Tony Schorr, from Schorr Architects, presented a set of locally-funded initiatives to the board Thursday night.
“The board needs to decide whether they want to put additional locally-funded initiatives into the project budget so certain things the state will not cofund will be included,” he said.
The board selected nearly $8 million worth of additional LFI’s that include:
– Security and parking renovations to the middle school facility
– A five-court tennis facility
– Auditorium seating and stage to match the current auditorium
– “Special needs” square footage increases, material upgrades and reserve funds anticipating inflation over the course of the project
The LFI’s will be part of the $60 million price tag the district initially estimated it will be responsible for in the nearly $90 million project. Other funds will come from the Ohio Facilities Construction Commission and credits from previous projects.
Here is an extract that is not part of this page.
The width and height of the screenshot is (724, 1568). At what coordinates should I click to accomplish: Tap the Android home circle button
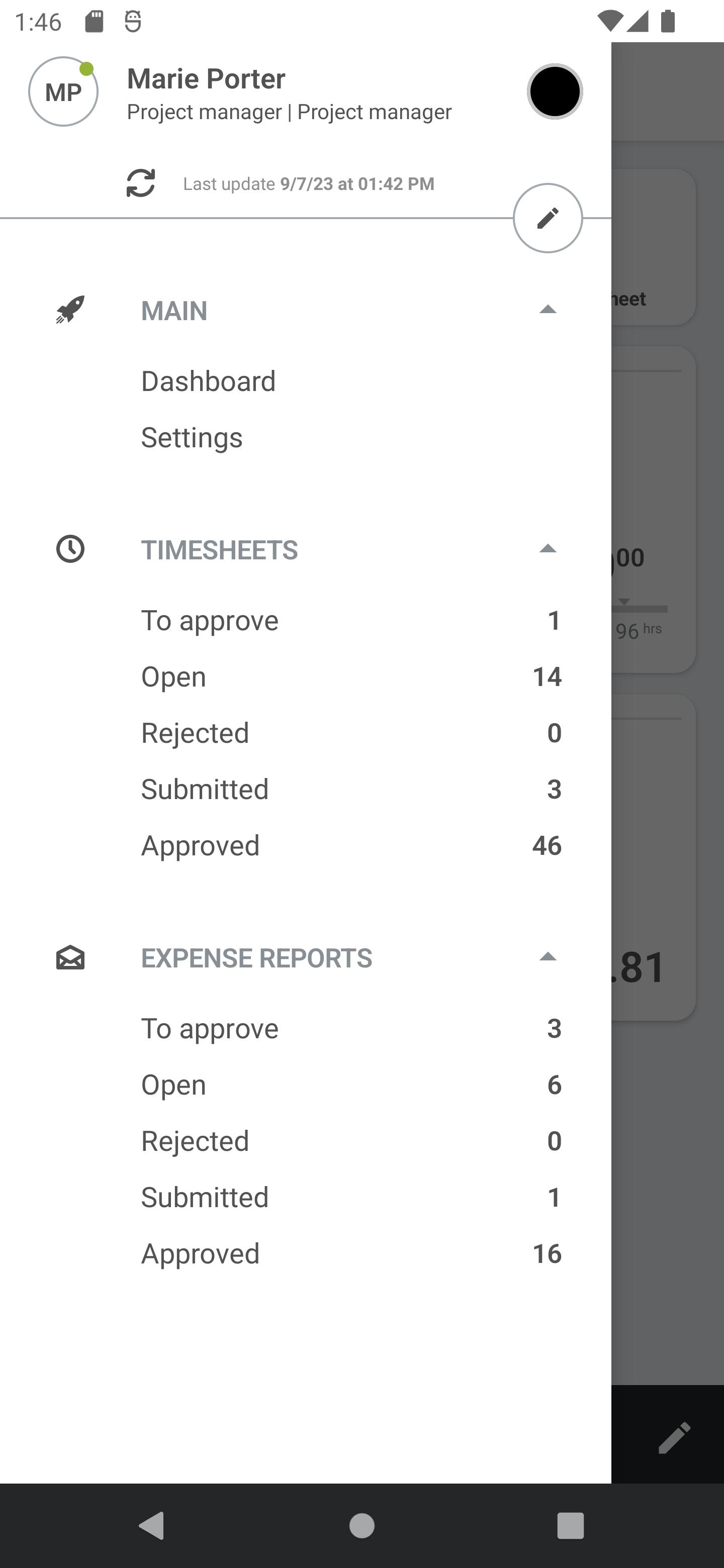pyautogui.click(x=361, y=1525)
The master plan previously approved by the board would build two schools housing preschool to third grades, one on the East Elementary site and one on the Morrison Gordon grounds. Renovations would be made at The Plains Elementary School building and would hold grades four through six. Athens Middle School would also be renovated and house seventh and eighth-graders. A new Athens High School building would be constructed on the current AHS campus and house grades nine through 12.
Officially adopting the LFI’s finalizes the facilities master plan and allows the board to create a resolution outlining the levy proposal for its next meeting.
Matt Bunting, ACSD Treasurer, provided estimates on what the 30-year, $60 million levy would mean for taxpayers.
A homeowner living in the district would pay $186 annually on a $100,00 home with the levy interest rate set at 3.75 percent. The total would increase to $204 annually on a $100,000 with the levy interest rate set at 4.75 percent.
Bunting said they did two estimates because the 3.75 percent interest rate used current numbers. But because they are not issuing the levy currently, they used the 4.75 percent interest rate to account for future increases.
The resolution will have to approved twice before all of the documentation is sent to the Athens County Board of Elections approval. The board is up against an early August deadline to get that documentation in.
The board also discussed a possible timeline for if the levy is approved with Shorr.
He estimated that the design process would begin as soon as possible after the levy was approved and the funds come in January of 2020. The best-case scenario would see construction begin in spring 2021. And the elementary students would be first to move into a new building in 2023.
“It just depends on the team and whether you can even start [preliminary construction] in late 2020.” Shorr said.”
Also during Thursday night’s meeting, Superintendent Tom Gibbs updated the board on developing programming to teach students about implicit bias and racial sensitivity.
He said he would like to make it an addendum to the Responsive Classroom model the district intends to fully adopt in order to meet the state’s social-emotional learning standards.
The first step would be to send out a needs assessment to students and families asking them about their experience with biases and discrimination in the district and Athens community.
“Since our last meeting, I’ve had many great conversations with our community and some experts who have indicated [the district’s current programming] isn’t enough,” Gibbs said. “If we want to truly give our students an explicit education on implicit bias, then we need to have a program that does that.”
Focus groups from the community will then be formed to help shape programming on top of the Responsive Classroom model.
After an investigation at Athens High School found that students at the school “routinely use racially charged language, tell racially inappropriate jokes and otherwise racially harass one another,” Gibbs said the district began working with the Ohio University Department of Social and Public Health to arrange programming to help administrators and teachers learn how to battle the problem.
“We have a long way ahead of us,” he said. “We want a change in culture and a change in culture doesn’t happen overnight.”